Entries provided:
* * *
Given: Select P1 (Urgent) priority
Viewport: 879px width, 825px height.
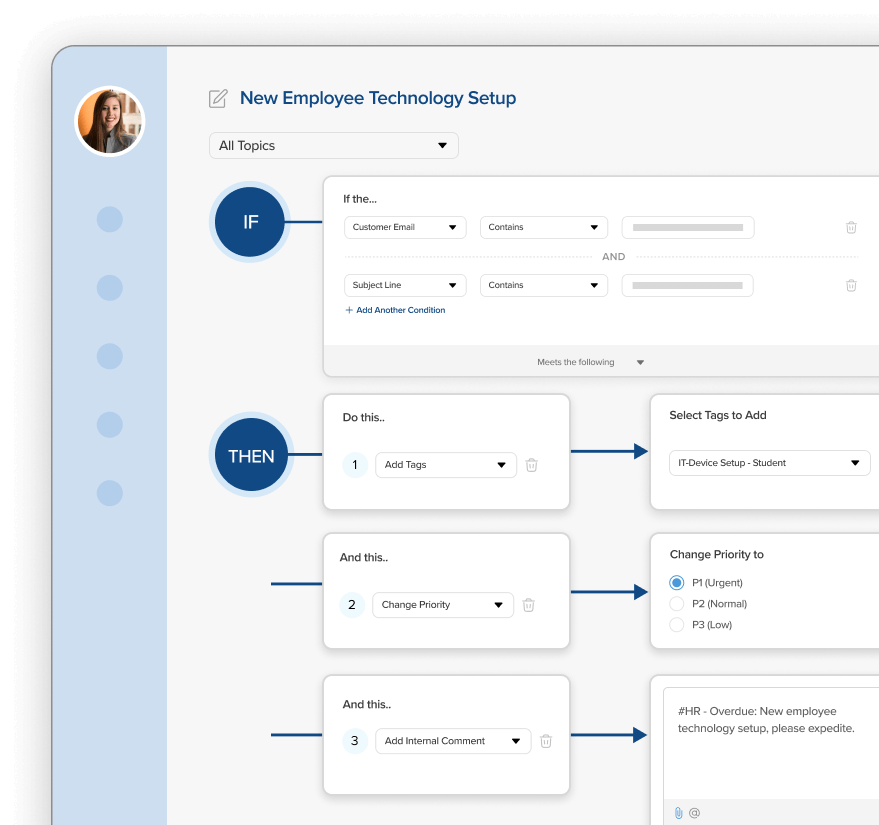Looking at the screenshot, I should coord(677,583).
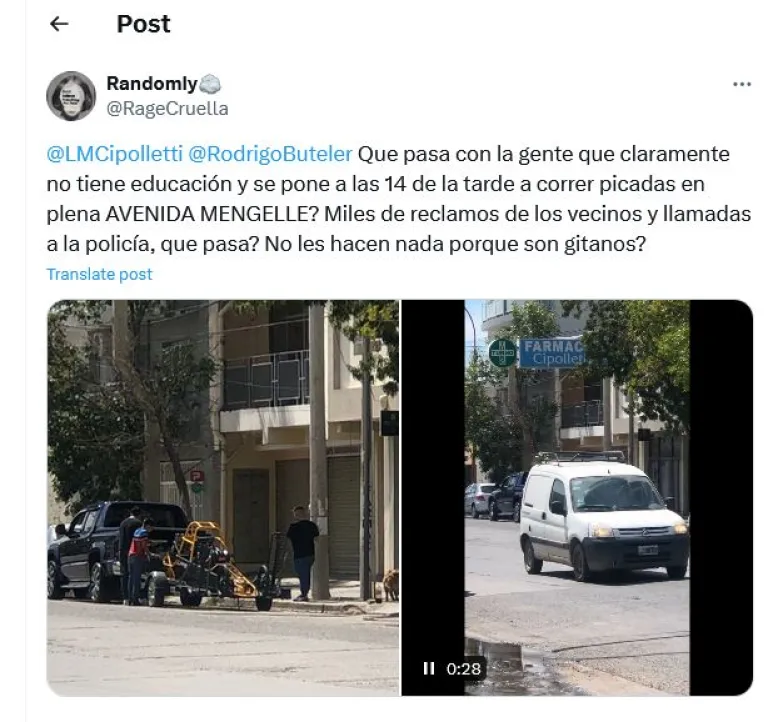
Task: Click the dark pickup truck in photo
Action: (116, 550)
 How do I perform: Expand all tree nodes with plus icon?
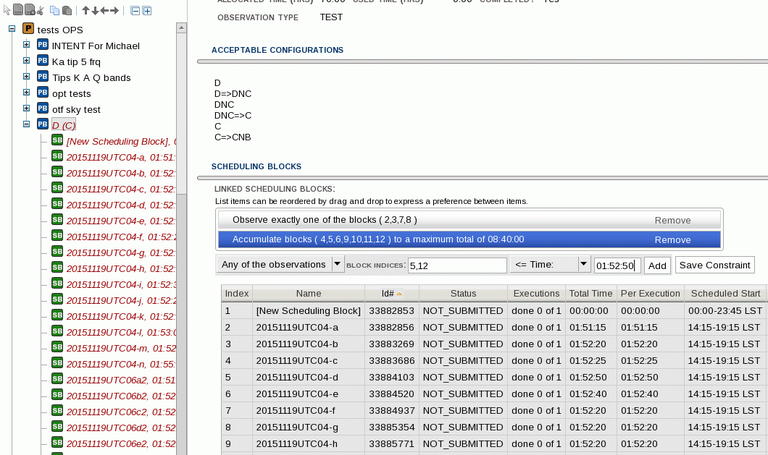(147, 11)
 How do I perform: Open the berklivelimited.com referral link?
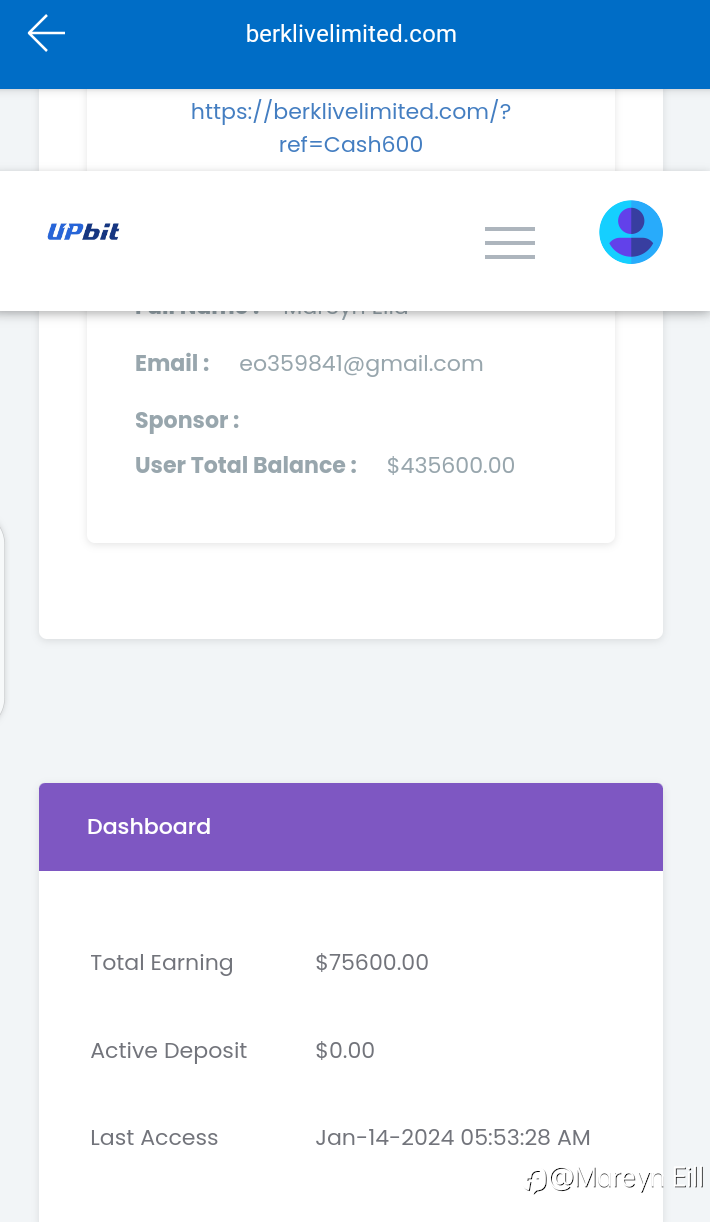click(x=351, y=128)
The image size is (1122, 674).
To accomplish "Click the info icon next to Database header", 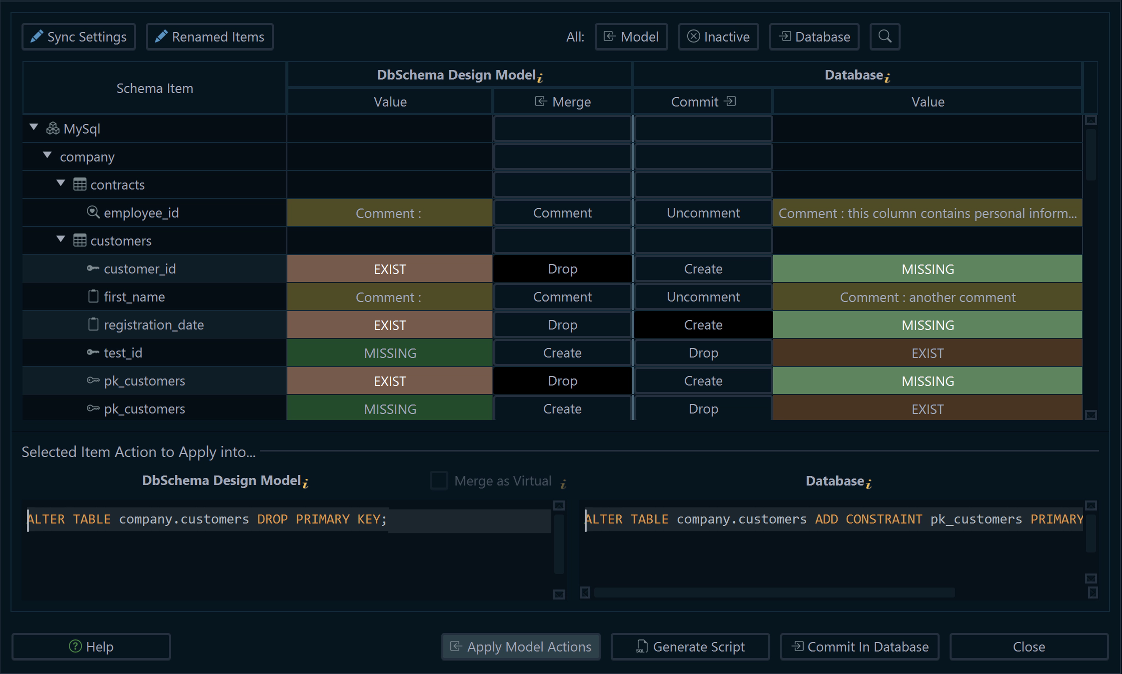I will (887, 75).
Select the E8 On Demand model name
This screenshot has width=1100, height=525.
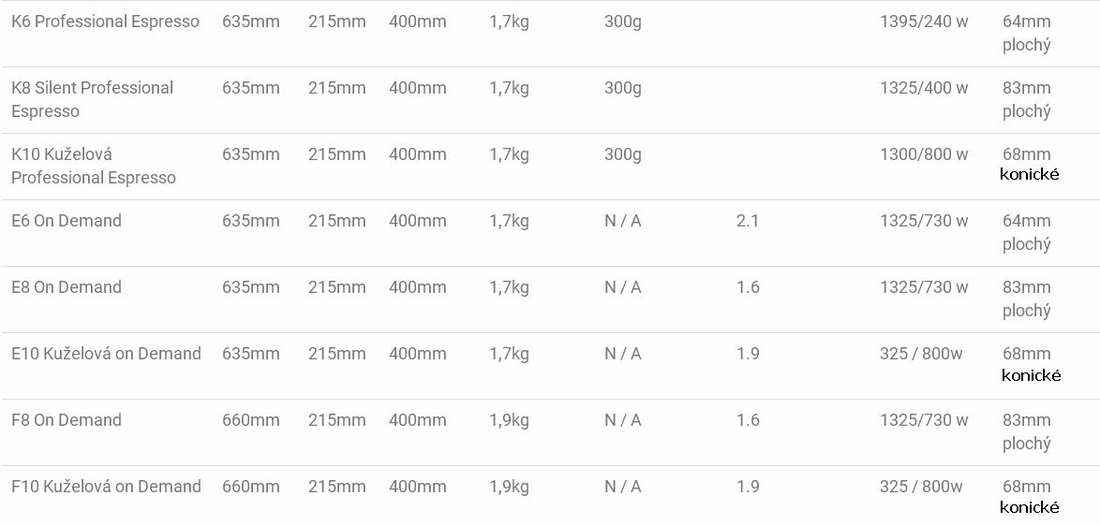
* * *
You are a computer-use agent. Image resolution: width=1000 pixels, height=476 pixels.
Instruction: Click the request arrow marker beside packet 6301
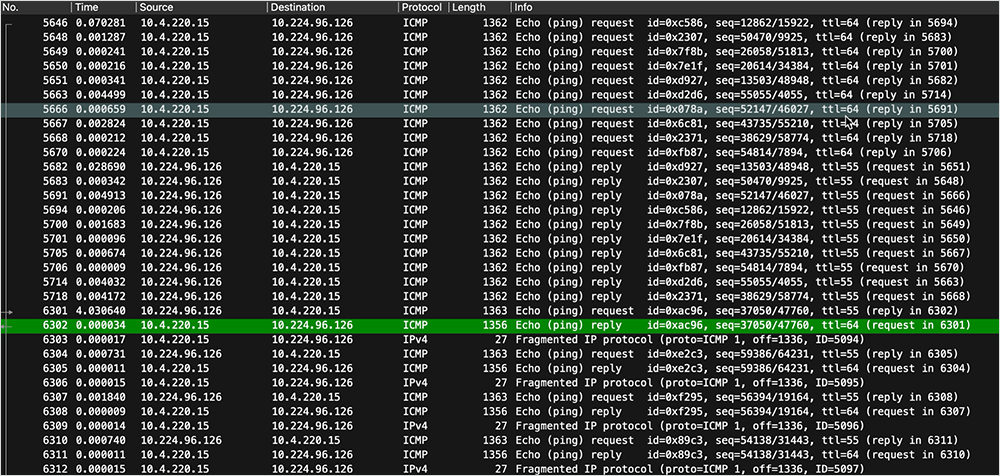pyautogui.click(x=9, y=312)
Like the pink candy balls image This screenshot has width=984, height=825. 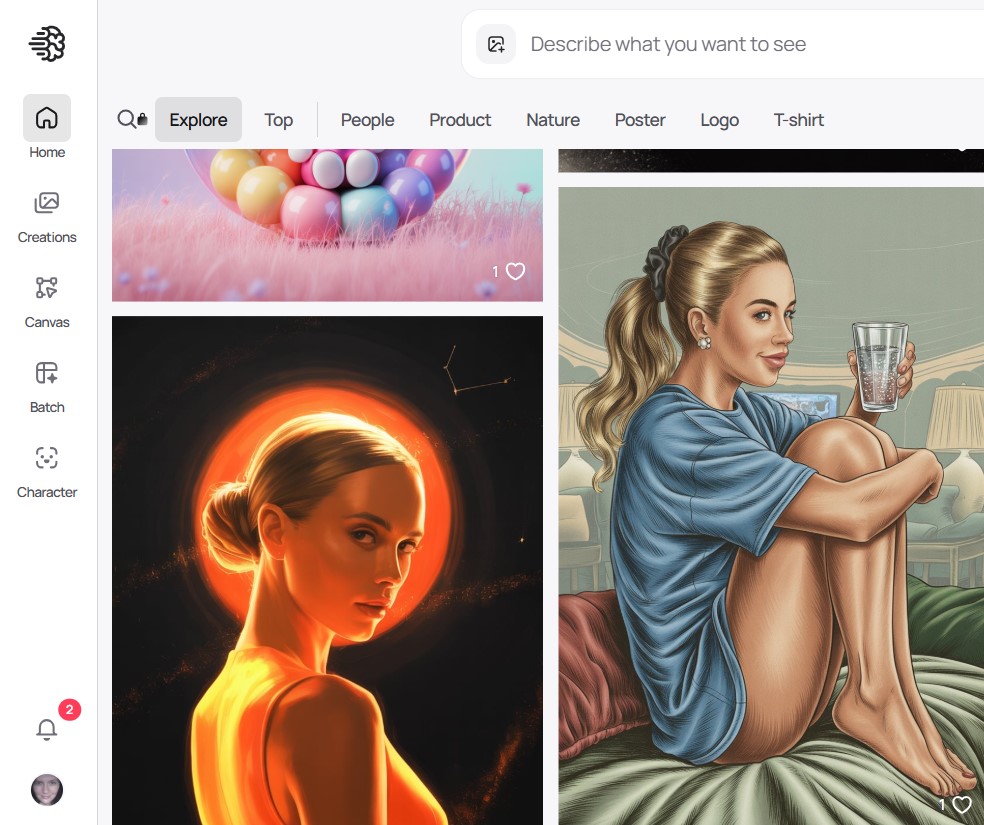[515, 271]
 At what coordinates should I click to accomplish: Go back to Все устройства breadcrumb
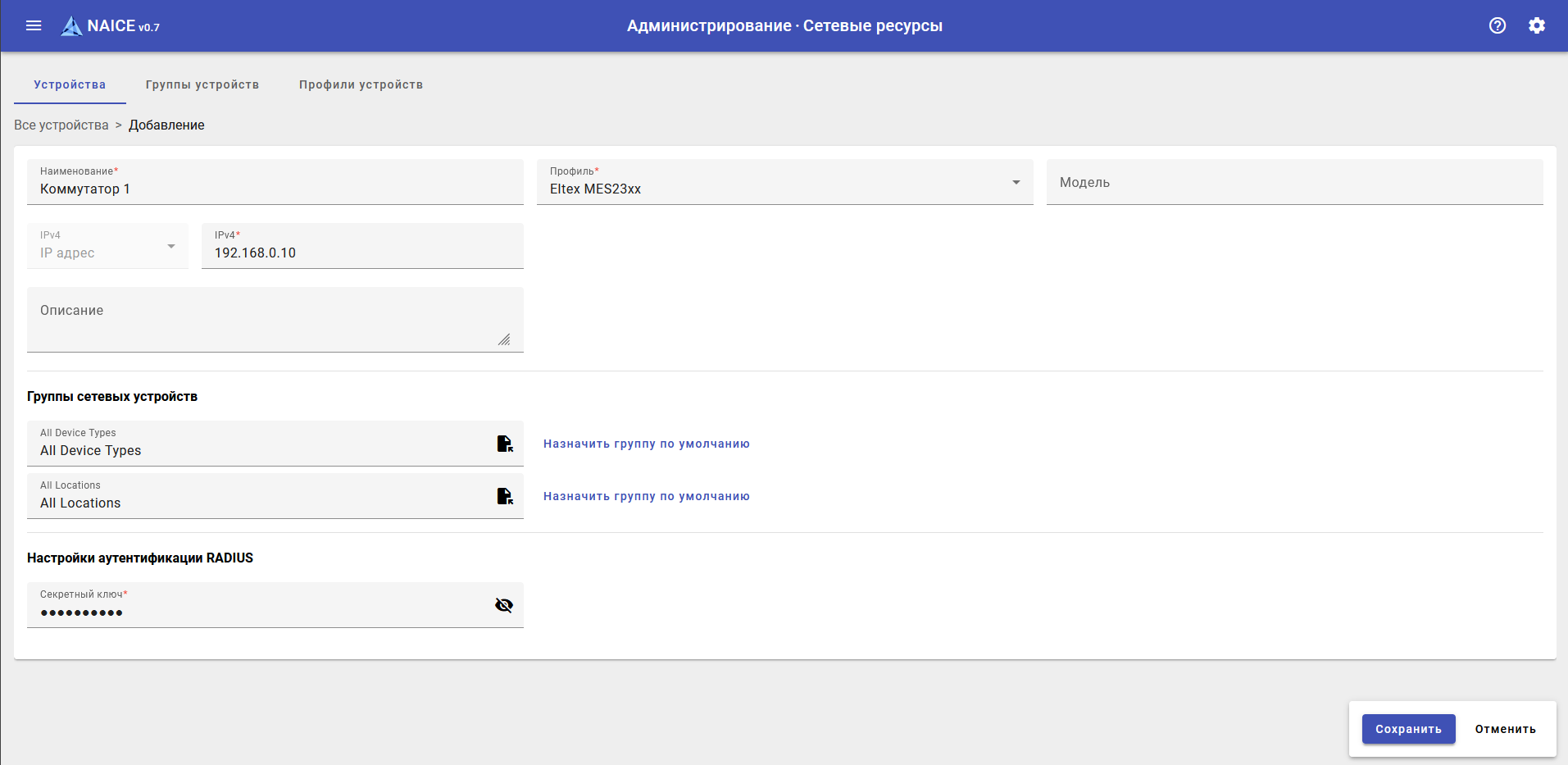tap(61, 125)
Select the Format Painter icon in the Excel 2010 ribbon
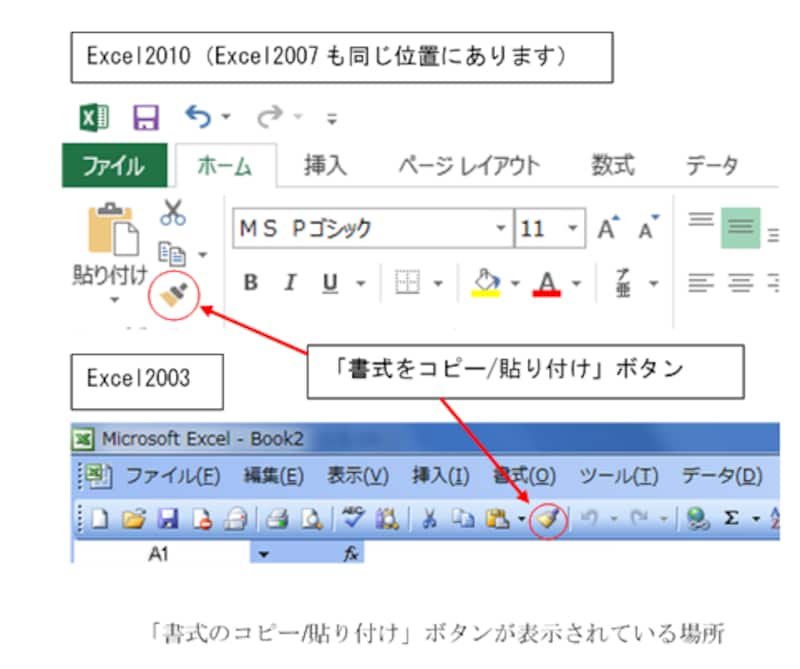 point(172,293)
* * *
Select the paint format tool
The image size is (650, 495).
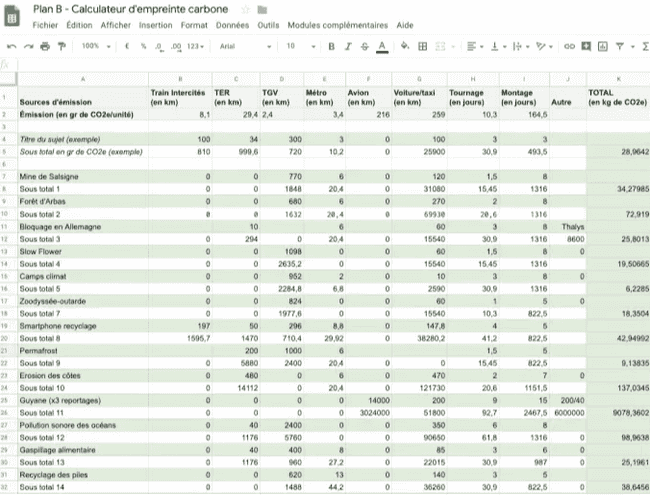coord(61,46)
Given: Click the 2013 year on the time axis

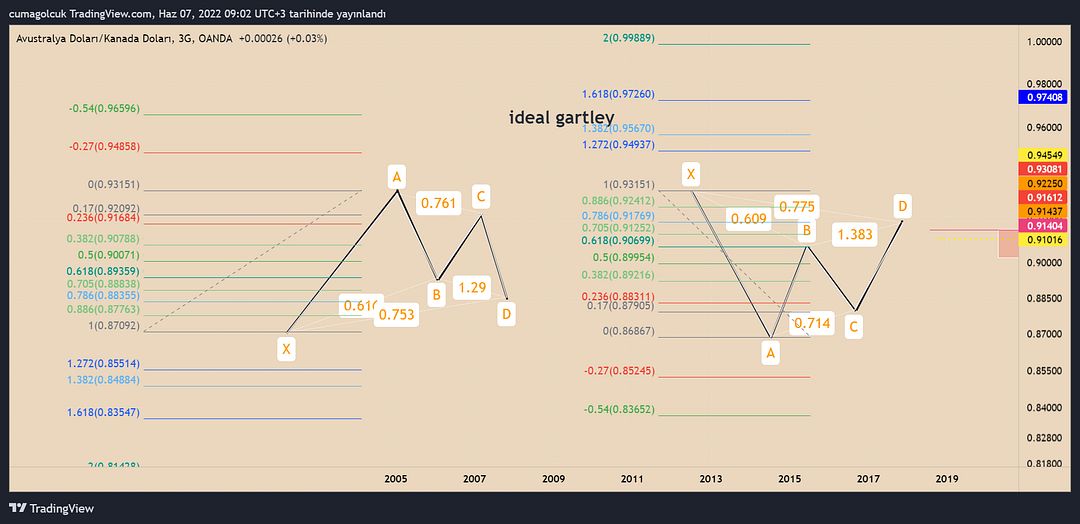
* * *
Work task: Set apart and copy each line of the records that holds the word "Given".

Reply:
Given: Select P1 (Urgent) priority
Given: Click the 2013 year on the time axis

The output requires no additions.